Nolte started three of Virginia’s first five games, then moved into a reserve role. The Cavaliers have not lost since he returned to the starting lineup.
“It’s been a lot better than I expected,” Nolte said of his first college season. “Coming out [of Milton High School], I didn’t really know how much I was going to play. Then some guys’ injuries led to more playing time, and I’m just trying to take on more responsibilities. I’m trying to go out there and play my role the best I can.”
He doesn’t have Atkins’ low-post presence, but Nolte’s ability to stretch defenses with his outside shooting makes him difficult to defend. He played some small forward early in the season, but he’s played the 4 with Atkins out.
“It’s been fun,” Nolte said.
He smiled. “It wasn’t as fun when I was playing against [NC State star] CJ Leslie, but it’s been fun for me, because on the offensive side I’ve been able to get some open shots that I think have been pretty beneficial, especially with some of the screens that we run and some of the plays we run. But the defensive side is definitely the most challenging part for me, because of the physicality and having to to box out. It’s a challenge, but I’m really enjoying it.”
Nolte weighed 210 pounds when he enrolled at UVa last June. He hopes to play at 225 or 230 in 2013-14. Preparations for the team’s trip to Europe last summer limited the time that Nolte and his classmates spent with Mike Curtis, Virginia’s strength-and-conditioning coach for basketball.

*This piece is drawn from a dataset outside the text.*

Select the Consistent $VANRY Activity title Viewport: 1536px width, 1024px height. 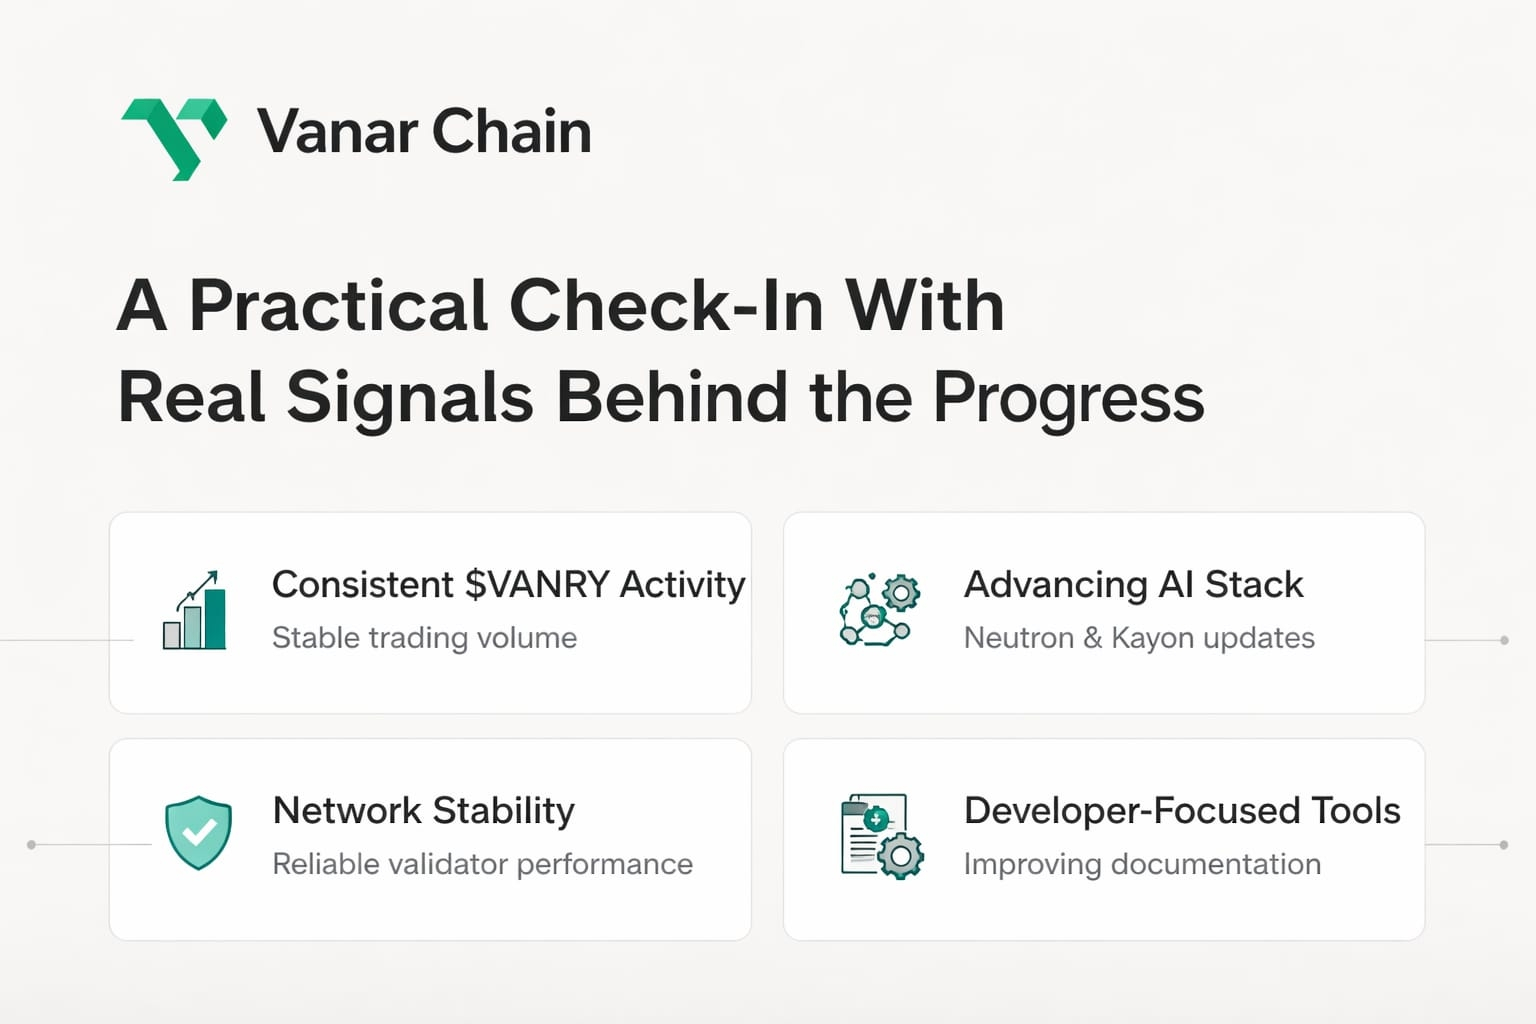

“I’m really looking forward to getting in the weight room in the offseason,” Nolte said. “That’ll definitely help me.”
He also wants to expand his offensive game to include more post moves. His role model, Nolte said, is Creighton star Doug McDermott, a 6-8, 225-pound forward.
“I really want to look at McDermott’s game a lot,” he said. “I’ve looked at him a little bit, but I really want to shape my game off of that. In the beginning of the year, in practice I shot a fadeaway a lot, and I’ve moved away from the post a little bit. And it’s been working well, so I haven’t really tried to go back. But that’s definitely one of the parts of my game that I really want to work on.”
As many freshmen do, Nolte has struggled at times with consistency. After making 6 of 12 shots from the floor against Virginia Tech and 4 of 5 against Boston College, he hit only 1 of 5 against NC State on Tuesday night and played only 13 minutes because of foul trouble.
“I didn’t think my defense was what it needed to be at all in the NC State game,” Nolte said.
Milton’s promixity to Atlanta notwithstanding, Nolte did not cheer for the Jackets when he was growing up, and he had no interest in attending Georgia Tech.
“It’s too close,” he said.
Charlottesville is about an eight-hour drive from Milton, but that hasn’t kept Nolte’s family members from attending many of his games at JPJ, as well as some of UVa’s road games. The family has deep roots in Wisconsin, and Nolte had a large cheering section at the Nov. 28 game in Madison.
The travel arrangements aren’t as complicated this weekend for his parents, Kurt and Julie, and his brother, Connor, who played hoops at Georgia. They drove to Atlanta to see Nolte on Saturday night, and they’ll be back for the game Sunday.
“It’ll be cool for them to be able to just drive 30 minutes and see us,” Nolte said.